Adil menuturkan, pihaknya merasa heran dengan kebijakan pemerintah pusat dalam hal ini Kemenkeu, ketika lifting minyak naik, pembagian DBH ke daerah penghasil malah berkurang.
"Meranti itu daerah penghasil minyak termiskin di indonesia, gimana kami tak miskin, uang kami tidak dibagikan, bapak bilang dibagi rata, dibagi rata kemana?, se-indonesia atau apa. Minyak kami ada 103 sumur sudah kering, kalau 100 sumur lagi kering maka miskin total," ucapnya.
"Kami tidak perlu bantuan dari provinsi dan pusat, serahkan saja lah duit minyak kami, selesailah sudah. Kalau tidak dibagikan gimana, ini kan ikut aturan pembagian dan aturannya sudah ada semua. Pertanyaannya kenapa tidak dibagikan ke kami, dolarnya naik, dari 60 ke 100, lifting-nya juga naik dari 7.500 barel, tapi duitnya malah berkurang," kesalnya.
Diceritakan Adil, dirinya sudah berulangkali menyurati Kemenkeu untuk melakukan audiensi dan mempertanyakan pembagian DBH Migas tersebut.
"Saya sudah berulang kali menyurati buk menteri untuk audiensi, tapi alasan kementerian keuangan mintanya lewat online. Kami ngadu ke Kemendagri kok bisa offline, tapi di kementrian keuangan susahnya nggak ketulungan," tutur Adil.
"Dan kemarin waktu zoom, Kemenkeu tidak bisa menyampaikan dengan terang, didesak baru menyampaikan dengan terang. Sampai ke bandung saya kejar Kemenkeu juga tidak dihadiri yang kompeten, entah staf entah siapa,. Hari ini saya kejar lagi, saya mau tahu kejelasannya," tuturnya lagi.
Menurut Adil, Kabupaten Meranti merupakan kabupaten termiskin yang seharusnya mendapatkan perhatian lebih.
"Naik signifikan minyak kami. Makanya keluarkan saja surat, jangan dibor lagi minyak kami. Sekarang ini di riau kami yang paling banyak dibor minyaknya, tapi duit kami kenapa tidak dibalikkan. Kami daerah miskin, kalau kami daerah kaya kami biarkan saja, diambil Rp10 triliun pun tak apa-apa," ungkapnya.

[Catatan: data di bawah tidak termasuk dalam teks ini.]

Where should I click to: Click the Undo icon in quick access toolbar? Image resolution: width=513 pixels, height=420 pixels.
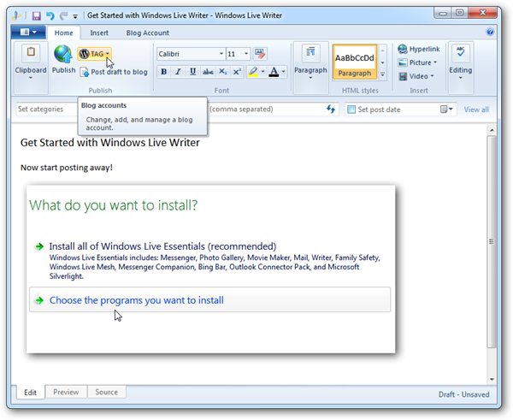pyautogui.click(x=50, y=15)
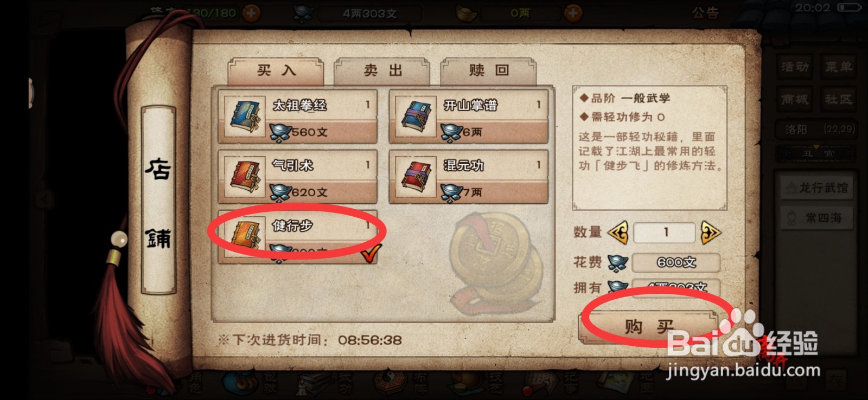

"Kami daerah miskin, daerah ekstrim, jadi kalau kalau daerah miskin ada minyak bapak ibu ambil uangnya entah dibawa kemana, pemerataan kemana. Seharusnya kami yang jadi prioritas, karena pak Jokowi bilang miskin ekstrim wajib 0 persen. Bagimana kami mau mengangkat kemiskinan kalau begini caranya," protes Adil.
Penulis: Ali Imroen
Editor: Barkah
Jika Anda punya informasi kejadian/peristiwa/rilis atau ingin berbagi foto?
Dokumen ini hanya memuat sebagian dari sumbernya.